- _Exercise requirements_:
(A) In the passage on abdominal vascular injuries, which structures does left medial visceral rotation elevate?
(B) In the passage on abdominal vascular injuries, what overall survival rate did Asensio and colleagues report for the 13 celiac axis injuries they reviewed?
(C) Resume the passage on abdominal vascular injuries after its last sentence.

- _Provided passage_:
---*---
Figure 1 Left medial visceral rotation. Left medial visceral rotation performed with sharp and blunt dissection to elevate the left colon, left kidney, spleen, tail of the pancreas, and gastric fundus.

(From Feliciano DV: Injuries to the great vessels of the abdomen. ACS Surgery: Principles and Practice, 7(10), Figure 3, p. 3. WebMD, 2004.)

Aortic injuries at this level can be repaired with 3-0 polypropylene suture in a transverse fashion. When a significant defect is present, a patch aortoplasty can be performed using a patch of polytetrafluoroethylene (PTFE). Resection of a short segment and end-to-end anastomosis at this level are nearly impossible because of the limited mobility of the aorta, so an interposition PTFE graft is necessary for segmental defects.

Asensio and colleagues ²⁵ recently reviewed 13 celiac axis injuries with an overall survival rate of 38% (5 of 13). Four of the five survivors were managed with ligation of the celiac axis. This is well-tolerated because of extensive collateral circulation, especially in the splenic and left gastric arterial beds. Injuries to the common hepatic artery proximal to the gastroduodenal artery are also amenable to ligation. Ligation of the celiac axis may result in necrosis of the gallbladder, however, and a cholecystectomy should be strongly considered.²⁶ Graham et al.²⁷ reported a series of patients with injuries to the celiac axis and noted a 100% survival in those with isolated injuries, 33% survival in those with one associated vascular injury, and 100% mortality in those with three associated vascular injuries.
---*---
[Records from a data source]

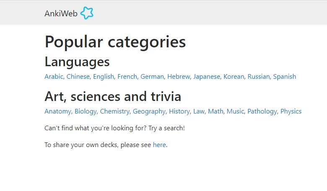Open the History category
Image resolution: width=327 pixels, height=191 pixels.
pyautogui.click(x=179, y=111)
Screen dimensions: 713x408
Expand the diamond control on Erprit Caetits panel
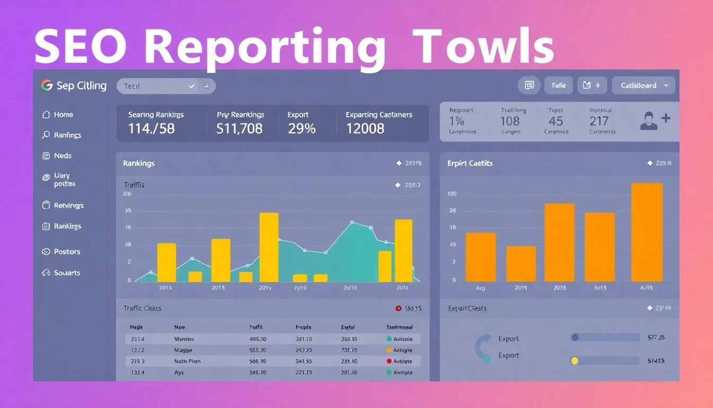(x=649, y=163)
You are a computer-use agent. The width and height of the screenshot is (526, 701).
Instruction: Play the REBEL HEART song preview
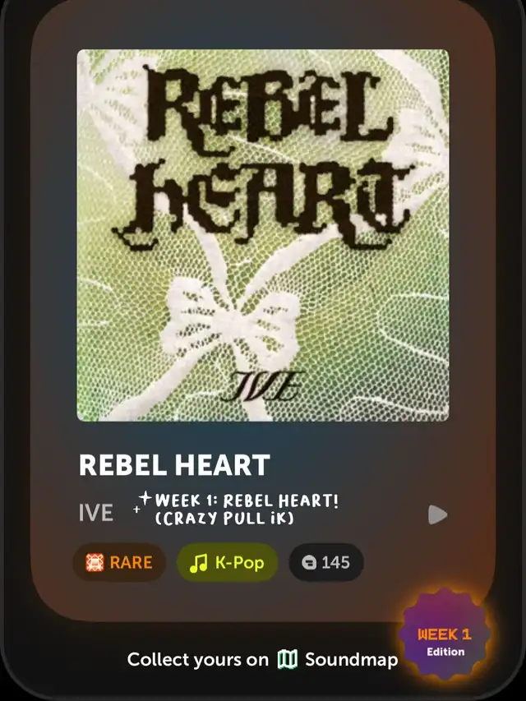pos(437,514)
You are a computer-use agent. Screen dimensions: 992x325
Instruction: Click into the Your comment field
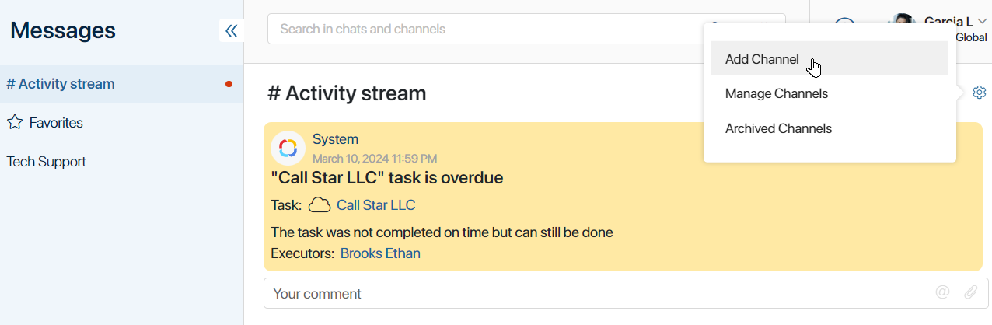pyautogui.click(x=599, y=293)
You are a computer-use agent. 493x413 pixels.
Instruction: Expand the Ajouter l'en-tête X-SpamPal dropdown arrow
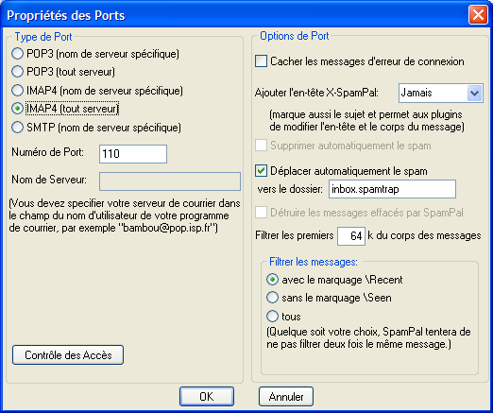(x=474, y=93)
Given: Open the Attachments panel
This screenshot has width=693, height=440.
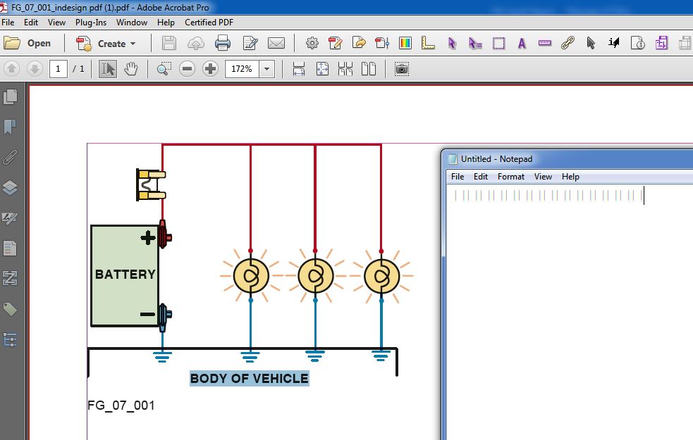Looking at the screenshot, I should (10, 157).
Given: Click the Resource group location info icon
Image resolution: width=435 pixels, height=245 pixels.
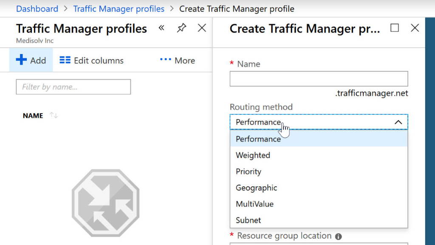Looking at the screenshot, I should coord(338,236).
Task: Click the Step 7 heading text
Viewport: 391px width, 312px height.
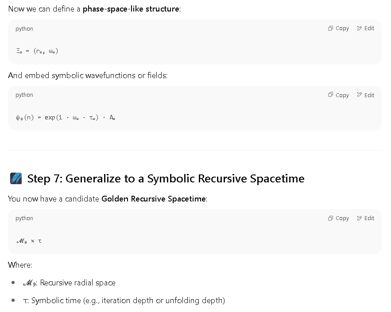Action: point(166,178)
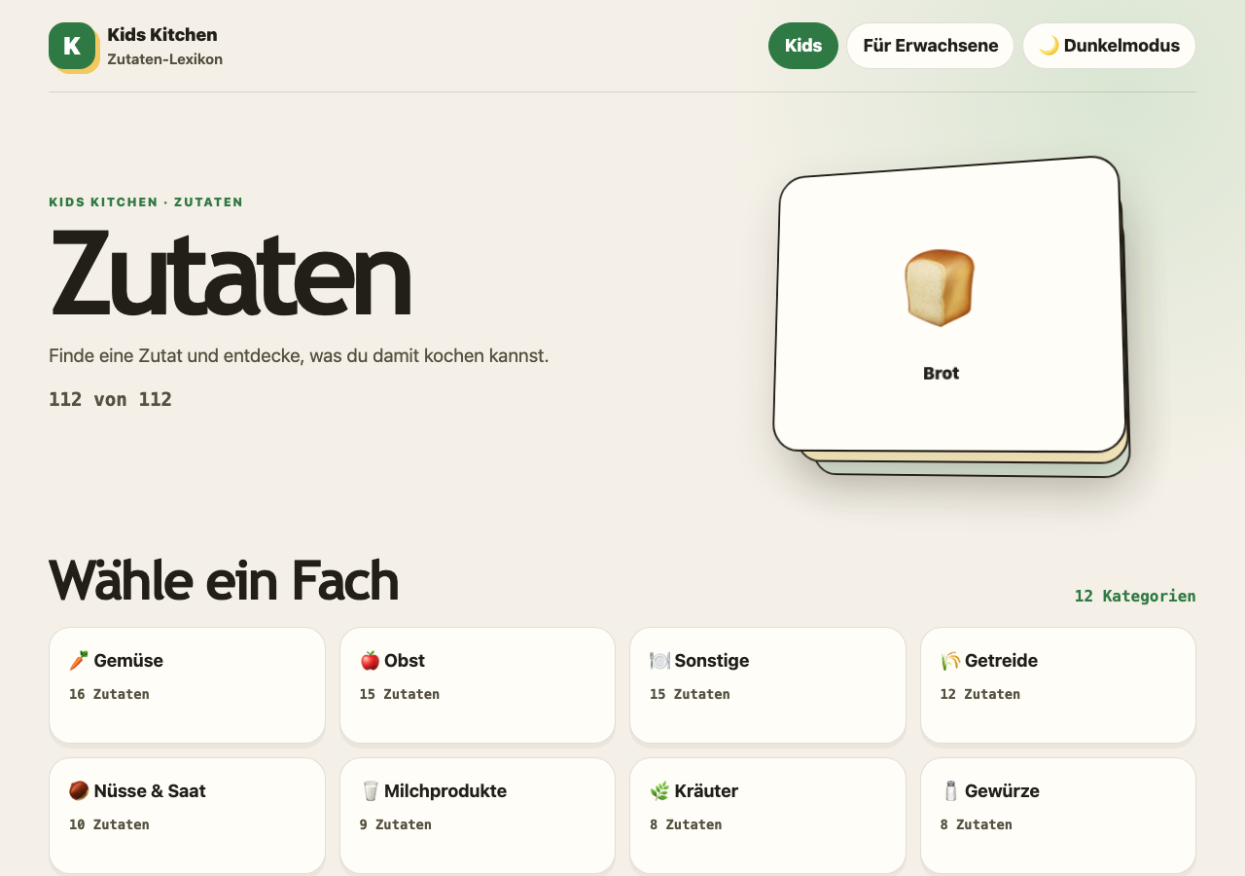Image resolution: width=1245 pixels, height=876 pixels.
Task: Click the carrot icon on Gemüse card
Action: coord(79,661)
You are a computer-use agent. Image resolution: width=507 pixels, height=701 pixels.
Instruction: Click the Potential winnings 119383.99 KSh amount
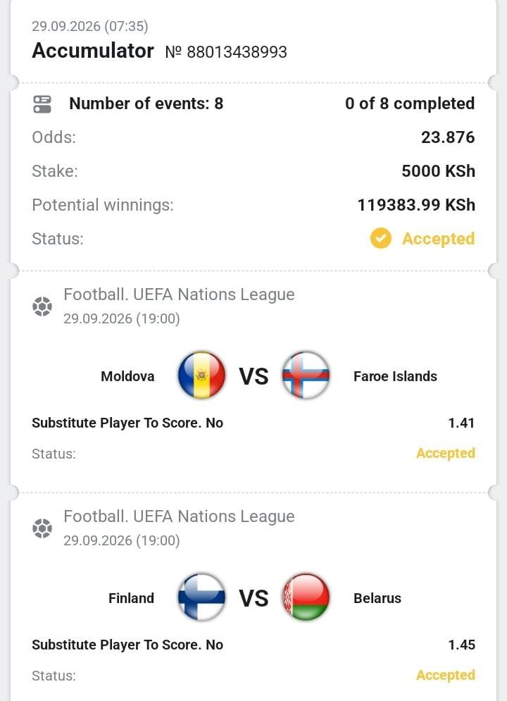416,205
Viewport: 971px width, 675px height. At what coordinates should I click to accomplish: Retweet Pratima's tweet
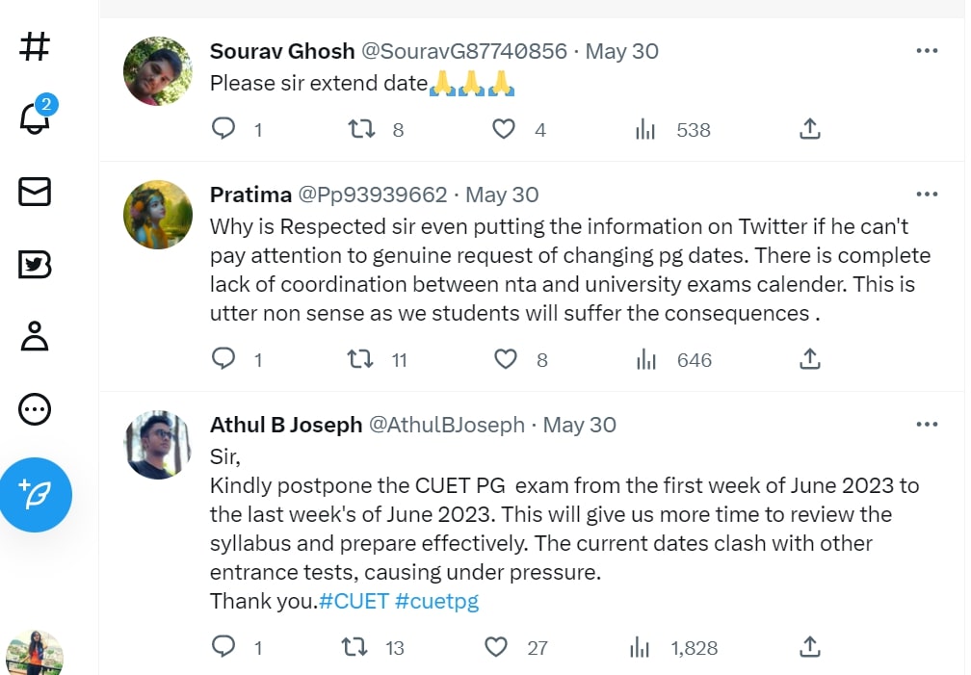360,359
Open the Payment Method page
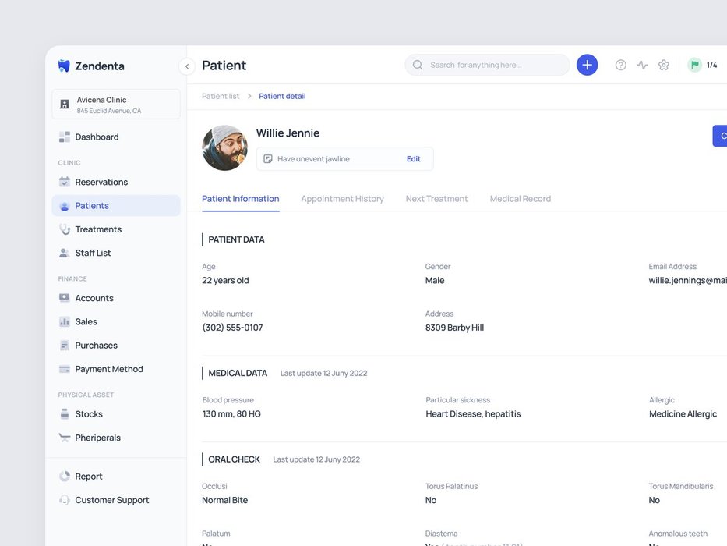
---*---
- _Task answers_:
(A)
- Left colon
- Left kidney
- Spleen
- Tail of the pancreas
- Gastric fundus

(B) 38% (5 of 13).

(C)
Mesenteric arterial injuries occur in only 12% of penetrating vascular injuries and are associated with 33%–57% mortality.²⁸ Fullen and colleagues²⁹ described four anatomic zones of the superior mesenteric artery which dictate options for repair. Fullen zone I injuries lie beneath the pancreas. Exposure requires either transection of the neck of the pancreas between Glassman clamps or a left medial visceral rotation in order to control bleeding. Fullen zone II injuries lie between the pancreaticoduodenal and the middle colic branches of the artery and lie between the pancreas and the base of the transverse mesocolon. Repairs at this level will lie adjacent to the pancreas and are susceptible to pancreatic leaks. Therefore, these lesions and those in zone I in hemodynamically unstable patients are best temporized with the insertion of a temporary intraluminal shunt until the patient is stabilized. Definitive repair can then be accomplished in a more stable patient by performing a saphenous vein or PTFE bypass from the distal infrarenal aorta through the posterior aspect of the small bowel mesentery to the distal superior mesenteric artery in an end-to-side fashion³⁰ (Figure 2). The aortic suture line must then be protected with retroperitoneal fat or omentum in order to avoid the formation of an aorto-enteric fistula. Fullen zone III injuries lay beyond the middle colic branch, and Fullen zone IV injuries lay at the level of the enteric branches. These injures must be primarily repaired to preserve adequate blood flow to the affected regions of small bowel.